We present a detailed comparison between the first order Stark-effect induced Gailitis resonance in e⁺ + H (n = 2) and the second order Stark-effect induced resonance in e + Ps (n = 1). Common characteristics as well as differences of these resonances will be identified. These results will be used to assess the presence of Gailitis resonances in the scattering of proton on the ground state of ⁷Li atom. During the lifetime of the Gailitis resonance, nuclear fusion is enhanced by the resonant entry of the proton into the nucleus of ⁷Li via a compound nuclear energy level of ⁸Be*.

1. Introduction

The Stark-effect is a universal phenomenon. Usually, one is concerned with what happens to a system placed in a constant external electric field. Here we examine a colliding system and want to know what happens to the target in the continuously changing electric field of an incoming charged particle. The changing electric fields provide conditions for resonances involving all particles in the scattering system if the target has any kind of electric dipole moment [1]. In particular, we consider the two cases where the targets have no permanent electric dipole moment, such as the ground states of ⁷Li and Ps. They are compared with the e⁺ + H (n = 2) scattering system where, due to Coulomb degeneracy, the first order Stark-effect is a constant electric dipole moment [2].
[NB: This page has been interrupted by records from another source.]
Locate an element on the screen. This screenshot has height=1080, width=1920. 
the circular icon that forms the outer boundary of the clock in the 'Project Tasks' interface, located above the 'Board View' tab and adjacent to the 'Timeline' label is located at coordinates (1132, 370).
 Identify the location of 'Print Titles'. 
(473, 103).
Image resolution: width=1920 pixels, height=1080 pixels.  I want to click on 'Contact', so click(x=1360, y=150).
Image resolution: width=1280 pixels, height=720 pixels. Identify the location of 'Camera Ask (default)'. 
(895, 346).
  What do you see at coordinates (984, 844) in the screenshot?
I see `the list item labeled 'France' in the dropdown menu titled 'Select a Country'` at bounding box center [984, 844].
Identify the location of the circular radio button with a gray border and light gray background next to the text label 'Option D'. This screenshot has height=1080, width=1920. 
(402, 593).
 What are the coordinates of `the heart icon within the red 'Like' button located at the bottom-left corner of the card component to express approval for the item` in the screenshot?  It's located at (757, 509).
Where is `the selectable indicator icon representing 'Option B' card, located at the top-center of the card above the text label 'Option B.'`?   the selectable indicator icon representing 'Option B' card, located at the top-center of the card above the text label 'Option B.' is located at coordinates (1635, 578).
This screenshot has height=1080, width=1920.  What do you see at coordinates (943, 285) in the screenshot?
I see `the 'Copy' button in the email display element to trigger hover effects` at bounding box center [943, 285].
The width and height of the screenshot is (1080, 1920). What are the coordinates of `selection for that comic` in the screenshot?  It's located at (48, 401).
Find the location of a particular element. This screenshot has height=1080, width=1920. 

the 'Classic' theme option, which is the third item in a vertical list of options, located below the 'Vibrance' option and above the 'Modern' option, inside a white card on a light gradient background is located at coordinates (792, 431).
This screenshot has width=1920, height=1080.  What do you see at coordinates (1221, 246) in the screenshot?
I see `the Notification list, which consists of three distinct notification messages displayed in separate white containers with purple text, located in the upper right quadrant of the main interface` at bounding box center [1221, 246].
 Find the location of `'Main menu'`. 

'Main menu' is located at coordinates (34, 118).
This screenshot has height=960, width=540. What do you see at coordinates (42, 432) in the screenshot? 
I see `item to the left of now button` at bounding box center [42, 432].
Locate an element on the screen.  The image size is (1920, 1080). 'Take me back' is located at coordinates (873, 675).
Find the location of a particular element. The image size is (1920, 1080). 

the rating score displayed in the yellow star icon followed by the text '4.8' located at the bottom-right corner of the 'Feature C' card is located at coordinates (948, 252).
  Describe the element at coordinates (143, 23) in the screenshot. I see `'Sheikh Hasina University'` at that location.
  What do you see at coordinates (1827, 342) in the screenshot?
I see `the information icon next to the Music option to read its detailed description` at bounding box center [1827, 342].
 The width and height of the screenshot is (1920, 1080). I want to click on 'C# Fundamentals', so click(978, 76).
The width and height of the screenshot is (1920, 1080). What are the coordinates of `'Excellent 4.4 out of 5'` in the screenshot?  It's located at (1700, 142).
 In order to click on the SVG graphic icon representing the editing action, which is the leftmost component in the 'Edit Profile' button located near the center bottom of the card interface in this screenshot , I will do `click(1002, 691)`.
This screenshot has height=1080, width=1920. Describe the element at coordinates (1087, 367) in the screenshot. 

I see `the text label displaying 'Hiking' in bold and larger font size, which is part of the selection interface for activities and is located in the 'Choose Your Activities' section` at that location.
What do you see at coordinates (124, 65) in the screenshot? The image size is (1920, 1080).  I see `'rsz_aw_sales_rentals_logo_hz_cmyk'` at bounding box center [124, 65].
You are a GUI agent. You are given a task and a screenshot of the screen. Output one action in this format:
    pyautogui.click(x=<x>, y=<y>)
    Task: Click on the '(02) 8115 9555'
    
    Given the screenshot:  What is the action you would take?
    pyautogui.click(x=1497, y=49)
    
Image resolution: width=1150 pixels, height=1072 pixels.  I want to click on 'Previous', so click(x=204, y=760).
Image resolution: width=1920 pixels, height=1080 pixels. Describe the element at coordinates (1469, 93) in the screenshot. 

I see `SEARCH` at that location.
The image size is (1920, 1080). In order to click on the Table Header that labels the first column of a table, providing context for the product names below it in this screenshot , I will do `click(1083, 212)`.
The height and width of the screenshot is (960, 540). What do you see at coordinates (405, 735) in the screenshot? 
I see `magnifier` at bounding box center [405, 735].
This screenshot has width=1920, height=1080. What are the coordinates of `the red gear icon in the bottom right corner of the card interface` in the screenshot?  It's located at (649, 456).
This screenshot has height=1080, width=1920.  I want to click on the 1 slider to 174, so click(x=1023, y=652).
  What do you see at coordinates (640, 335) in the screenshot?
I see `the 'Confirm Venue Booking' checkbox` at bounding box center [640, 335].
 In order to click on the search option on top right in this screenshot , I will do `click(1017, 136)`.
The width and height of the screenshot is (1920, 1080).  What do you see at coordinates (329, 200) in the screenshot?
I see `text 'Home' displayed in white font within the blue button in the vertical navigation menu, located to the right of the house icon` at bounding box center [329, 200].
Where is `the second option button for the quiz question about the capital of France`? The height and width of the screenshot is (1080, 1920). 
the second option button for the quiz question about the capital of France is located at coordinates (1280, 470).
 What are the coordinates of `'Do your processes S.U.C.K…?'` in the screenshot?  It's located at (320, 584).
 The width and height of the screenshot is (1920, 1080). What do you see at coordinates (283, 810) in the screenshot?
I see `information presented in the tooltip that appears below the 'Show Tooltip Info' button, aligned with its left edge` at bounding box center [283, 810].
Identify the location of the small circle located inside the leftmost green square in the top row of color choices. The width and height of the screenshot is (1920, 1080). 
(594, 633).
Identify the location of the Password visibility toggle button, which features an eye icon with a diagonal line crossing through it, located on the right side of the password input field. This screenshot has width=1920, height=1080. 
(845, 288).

The universal nature of the Gailitis resonances will be demonstrated in a low energy nuclear fusion process. The Gailitis resonance, previously known as shape resonances, occurs just above a new threshold while the more familiar Feshbach resonances occur just below a new threshold. They are both induced by the Coulomb field of an incoming charged particle. However, traditional methods to determine the energy and the width of the Feshbach resonances do not work as well for Gailitis resonances since their energy widths are either too large or too small. Hence, in comparison, only a limited number of shape resonances have been calculated previously. Consequently, the properties of the shape resonances are incomplete. The Faddeev–Merkuriev, or modified Faddeev equations are capable of thorough investigation of the multichannel scattering systems.

In Section 2 the results of such a calculation for e⁺ + H (n = 2) is summarized. Section 3 presents a series of energies and widths of Gailitis resonances in the e + Ps (n = 1) system calculated using the integral MFE equation [3]. Section 4 gives the conditions for the process (e + Ps)_G → Ps⁻ + photon, where (e + Ps)_G represents a Gailitis resonance in e + Ps scattering system. In Section 5, we examine the nuclear fusion processes, (p + ⁷Li)_G → ⁸Be* → 2α + kinetic energy. Section 6 is devoted to conclusions and discussions.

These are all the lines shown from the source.